### [Instructions to follow]
Go through the listing below. Copy each line that has the string "second".

Content starts

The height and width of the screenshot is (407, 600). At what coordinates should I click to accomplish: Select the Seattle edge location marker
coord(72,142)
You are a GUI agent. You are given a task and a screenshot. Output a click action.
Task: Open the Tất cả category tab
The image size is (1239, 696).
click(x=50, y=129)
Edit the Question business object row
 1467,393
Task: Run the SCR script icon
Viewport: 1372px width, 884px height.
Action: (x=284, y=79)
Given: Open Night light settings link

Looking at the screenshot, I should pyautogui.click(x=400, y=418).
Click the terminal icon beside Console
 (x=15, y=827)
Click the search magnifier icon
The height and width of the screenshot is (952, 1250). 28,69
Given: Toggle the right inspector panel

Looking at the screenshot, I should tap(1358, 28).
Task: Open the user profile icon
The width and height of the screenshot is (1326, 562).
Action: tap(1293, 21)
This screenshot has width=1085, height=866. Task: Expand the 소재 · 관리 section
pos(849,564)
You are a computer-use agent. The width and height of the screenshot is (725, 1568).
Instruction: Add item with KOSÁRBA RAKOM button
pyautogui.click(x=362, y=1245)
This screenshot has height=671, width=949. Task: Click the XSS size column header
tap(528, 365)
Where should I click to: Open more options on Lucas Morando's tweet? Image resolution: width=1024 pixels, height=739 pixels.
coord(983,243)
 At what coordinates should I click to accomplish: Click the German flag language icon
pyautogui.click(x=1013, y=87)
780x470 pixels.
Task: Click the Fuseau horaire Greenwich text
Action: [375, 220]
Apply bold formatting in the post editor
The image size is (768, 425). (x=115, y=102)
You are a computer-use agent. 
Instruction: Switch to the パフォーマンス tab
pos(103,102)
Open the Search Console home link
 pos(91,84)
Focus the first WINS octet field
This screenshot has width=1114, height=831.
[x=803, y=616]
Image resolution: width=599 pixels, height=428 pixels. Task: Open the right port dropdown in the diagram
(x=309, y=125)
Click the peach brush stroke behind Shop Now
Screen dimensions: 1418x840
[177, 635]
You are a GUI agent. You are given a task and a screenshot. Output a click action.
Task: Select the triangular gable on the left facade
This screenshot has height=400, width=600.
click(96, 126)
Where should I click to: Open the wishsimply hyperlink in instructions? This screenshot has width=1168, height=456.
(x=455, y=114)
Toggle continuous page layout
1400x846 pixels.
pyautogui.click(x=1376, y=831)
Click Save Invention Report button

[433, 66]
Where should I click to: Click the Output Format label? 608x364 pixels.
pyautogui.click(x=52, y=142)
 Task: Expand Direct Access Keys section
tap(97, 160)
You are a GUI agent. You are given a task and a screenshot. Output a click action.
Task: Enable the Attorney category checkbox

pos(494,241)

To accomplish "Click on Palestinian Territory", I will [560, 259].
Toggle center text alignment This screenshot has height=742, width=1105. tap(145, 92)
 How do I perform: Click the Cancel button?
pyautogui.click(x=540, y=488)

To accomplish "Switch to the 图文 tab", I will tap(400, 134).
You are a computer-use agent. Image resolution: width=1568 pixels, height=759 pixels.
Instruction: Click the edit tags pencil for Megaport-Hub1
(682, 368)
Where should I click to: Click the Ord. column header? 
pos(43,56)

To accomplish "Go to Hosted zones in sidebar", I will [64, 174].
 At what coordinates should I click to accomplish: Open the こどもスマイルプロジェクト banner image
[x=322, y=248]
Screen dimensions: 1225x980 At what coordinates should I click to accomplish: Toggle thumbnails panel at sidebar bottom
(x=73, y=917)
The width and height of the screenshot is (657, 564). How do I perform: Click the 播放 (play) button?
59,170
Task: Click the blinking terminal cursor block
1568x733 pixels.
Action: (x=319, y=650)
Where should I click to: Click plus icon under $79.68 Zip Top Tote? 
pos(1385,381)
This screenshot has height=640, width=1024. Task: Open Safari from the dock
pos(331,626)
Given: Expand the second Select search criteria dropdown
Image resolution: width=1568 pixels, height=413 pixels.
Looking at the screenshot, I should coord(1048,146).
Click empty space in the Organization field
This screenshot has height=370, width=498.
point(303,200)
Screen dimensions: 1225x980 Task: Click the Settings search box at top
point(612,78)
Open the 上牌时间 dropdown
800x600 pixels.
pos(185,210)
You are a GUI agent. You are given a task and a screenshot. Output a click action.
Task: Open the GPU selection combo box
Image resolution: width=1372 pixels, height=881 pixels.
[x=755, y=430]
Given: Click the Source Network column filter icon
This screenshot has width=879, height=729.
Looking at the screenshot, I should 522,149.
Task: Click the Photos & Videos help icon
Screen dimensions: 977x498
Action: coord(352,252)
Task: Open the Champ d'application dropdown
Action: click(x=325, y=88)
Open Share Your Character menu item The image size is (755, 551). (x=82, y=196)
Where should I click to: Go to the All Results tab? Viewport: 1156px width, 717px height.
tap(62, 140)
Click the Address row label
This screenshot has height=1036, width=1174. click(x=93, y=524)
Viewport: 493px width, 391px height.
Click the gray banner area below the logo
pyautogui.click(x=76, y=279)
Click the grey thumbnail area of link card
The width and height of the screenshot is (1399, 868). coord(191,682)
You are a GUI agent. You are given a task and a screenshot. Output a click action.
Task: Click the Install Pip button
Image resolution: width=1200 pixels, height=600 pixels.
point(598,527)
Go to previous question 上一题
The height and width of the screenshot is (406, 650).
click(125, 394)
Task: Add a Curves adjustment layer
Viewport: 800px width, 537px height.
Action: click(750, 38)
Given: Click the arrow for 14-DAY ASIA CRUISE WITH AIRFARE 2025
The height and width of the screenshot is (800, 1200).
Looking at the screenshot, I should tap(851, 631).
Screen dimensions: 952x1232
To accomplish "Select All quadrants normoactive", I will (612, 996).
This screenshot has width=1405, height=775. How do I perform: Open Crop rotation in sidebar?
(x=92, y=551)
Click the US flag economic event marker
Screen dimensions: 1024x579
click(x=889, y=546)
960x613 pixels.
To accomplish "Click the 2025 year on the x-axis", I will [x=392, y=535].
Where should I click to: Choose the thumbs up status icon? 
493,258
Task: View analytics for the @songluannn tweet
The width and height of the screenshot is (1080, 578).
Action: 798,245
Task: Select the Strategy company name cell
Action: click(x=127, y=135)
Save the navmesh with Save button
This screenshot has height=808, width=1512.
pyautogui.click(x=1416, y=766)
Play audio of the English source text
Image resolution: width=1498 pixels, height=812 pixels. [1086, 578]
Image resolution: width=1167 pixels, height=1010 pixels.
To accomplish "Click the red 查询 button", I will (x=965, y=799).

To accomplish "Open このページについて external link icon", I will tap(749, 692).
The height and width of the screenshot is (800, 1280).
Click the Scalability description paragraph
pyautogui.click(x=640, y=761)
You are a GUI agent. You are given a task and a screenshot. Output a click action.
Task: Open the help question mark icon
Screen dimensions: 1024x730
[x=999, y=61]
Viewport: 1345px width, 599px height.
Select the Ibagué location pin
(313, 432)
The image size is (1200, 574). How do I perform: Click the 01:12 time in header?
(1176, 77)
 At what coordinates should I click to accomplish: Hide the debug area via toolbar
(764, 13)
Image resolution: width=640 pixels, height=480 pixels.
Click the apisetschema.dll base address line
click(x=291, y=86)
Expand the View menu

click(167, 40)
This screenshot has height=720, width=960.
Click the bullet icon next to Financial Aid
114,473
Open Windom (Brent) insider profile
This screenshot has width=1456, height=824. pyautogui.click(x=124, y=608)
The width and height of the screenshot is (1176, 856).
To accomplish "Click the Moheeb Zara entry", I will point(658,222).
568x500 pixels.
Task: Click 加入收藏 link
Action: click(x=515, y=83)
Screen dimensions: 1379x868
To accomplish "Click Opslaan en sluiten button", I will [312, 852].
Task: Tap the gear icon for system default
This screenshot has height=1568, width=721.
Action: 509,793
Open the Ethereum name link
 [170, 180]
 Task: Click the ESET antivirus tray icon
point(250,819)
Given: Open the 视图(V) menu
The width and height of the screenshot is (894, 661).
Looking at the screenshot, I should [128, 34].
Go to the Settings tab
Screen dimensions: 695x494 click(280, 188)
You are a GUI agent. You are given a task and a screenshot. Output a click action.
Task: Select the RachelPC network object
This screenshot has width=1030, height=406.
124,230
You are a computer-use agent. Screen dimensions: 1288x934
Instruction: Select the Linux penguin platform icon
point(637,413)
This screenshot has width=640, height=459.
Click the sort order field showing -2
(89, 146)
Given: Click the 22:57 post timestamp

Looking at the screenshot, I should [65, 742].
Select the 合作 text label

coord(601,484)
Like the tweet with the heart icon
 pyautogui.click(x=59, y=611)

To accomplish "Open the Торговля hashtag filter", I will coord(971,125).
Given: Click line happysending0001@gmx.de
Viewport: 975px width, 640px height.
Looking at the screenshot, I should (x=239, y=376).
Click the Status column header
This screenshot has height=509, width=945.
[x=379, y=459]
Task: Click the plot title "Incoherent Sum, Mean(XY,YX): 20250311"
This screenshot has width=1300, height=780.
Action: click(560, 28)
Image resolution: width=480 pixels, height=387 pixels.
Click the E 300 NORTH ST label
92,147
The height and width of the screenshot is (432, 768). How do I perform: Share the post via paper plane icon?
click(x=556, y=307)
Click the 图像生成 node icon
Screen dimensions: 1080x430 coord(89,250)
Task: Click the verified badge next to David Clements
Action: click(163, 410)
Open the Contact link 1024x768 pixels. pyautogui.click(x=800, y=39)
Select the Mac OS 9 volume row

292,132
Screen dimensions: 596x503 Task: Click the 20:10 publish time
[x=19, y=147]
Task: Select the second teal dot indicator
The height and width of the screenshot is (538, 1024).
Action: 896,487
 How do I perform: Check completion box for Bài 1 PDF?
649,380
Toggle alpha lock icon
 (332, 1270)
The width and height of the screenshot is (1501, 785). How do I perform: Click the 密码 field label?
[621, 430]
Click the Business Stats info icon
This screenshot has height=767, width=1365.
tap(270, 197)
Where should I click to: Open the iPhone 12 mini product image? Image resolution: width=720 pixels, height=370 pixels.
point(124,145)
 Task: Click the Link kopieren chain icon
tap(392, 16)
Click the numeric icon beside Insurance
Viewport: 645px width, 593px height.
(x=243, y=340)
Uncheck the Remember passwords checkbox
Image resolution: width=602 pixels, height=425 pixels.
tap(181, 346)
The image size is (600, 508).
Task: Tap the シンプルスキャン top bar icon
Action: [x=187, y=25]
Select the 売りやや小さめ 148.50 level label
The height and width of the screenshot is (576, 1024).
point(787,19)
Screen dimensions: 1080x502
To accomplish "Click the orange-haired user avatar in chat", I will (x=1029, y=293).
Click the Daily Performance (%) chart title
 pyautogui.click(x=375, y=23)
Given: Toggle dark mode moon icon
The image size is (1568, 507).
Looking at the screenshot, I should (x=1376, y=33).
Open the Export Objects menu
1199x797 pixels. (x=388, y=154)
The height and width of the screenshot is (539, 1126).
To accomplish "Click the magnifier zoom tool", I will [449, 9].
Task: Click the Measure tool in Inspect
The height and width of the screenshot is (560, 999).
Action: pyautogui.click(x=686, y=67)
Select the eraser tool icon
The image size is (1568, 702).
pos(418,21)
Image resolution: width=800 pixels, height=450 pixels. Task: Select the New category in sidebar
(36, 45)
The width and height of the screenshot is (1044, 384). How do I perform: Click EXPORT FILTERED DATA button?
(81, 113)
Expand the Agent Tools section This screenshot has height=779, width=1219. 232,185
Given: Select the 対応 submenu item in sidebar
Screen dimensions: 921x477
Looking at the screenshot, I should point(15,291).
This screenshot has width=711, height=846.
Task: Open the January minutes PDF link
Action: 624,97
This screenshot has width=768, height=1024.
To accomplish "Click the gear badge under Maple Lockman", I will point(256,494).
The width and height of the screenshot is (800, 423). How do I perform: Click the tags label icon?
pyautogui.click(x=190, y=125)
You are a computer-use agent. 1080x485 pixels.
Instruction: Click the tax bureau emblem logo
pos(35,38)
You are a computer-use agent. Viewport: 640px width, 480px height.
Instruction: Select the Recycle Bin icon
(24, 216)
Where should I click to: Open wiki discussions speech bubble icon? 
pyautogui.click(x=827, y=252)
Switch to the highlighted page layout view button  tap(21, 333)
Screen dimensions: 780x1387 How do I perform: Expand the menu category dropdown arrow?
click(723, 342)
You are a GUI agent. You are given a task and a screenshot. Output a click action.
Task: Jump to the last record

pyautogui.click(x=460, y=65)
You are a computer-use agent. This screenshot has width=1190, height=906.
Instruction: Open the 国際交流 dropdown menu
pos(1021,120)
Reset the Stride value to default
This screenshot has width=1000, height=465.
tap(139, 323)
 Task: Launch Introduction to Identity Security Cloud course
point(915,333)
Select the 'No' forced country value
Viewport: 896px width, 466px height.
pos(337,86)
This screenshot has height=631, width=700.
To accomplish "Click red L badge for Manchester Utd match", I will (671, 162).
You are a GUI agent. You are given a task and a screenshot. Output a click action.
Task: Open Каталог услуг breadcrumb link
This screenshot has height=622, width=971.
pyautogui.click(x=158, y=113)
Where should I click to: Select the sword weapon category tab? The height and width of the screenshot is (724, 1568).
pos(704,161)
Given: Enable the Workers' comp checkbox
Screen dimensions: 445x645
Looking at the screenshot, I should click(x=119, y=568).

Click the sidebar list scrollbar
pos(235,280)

Content ends

### [Task answer]
Given: Expand the second Select search criteria dropdown
Task: Select the second teal dot indicator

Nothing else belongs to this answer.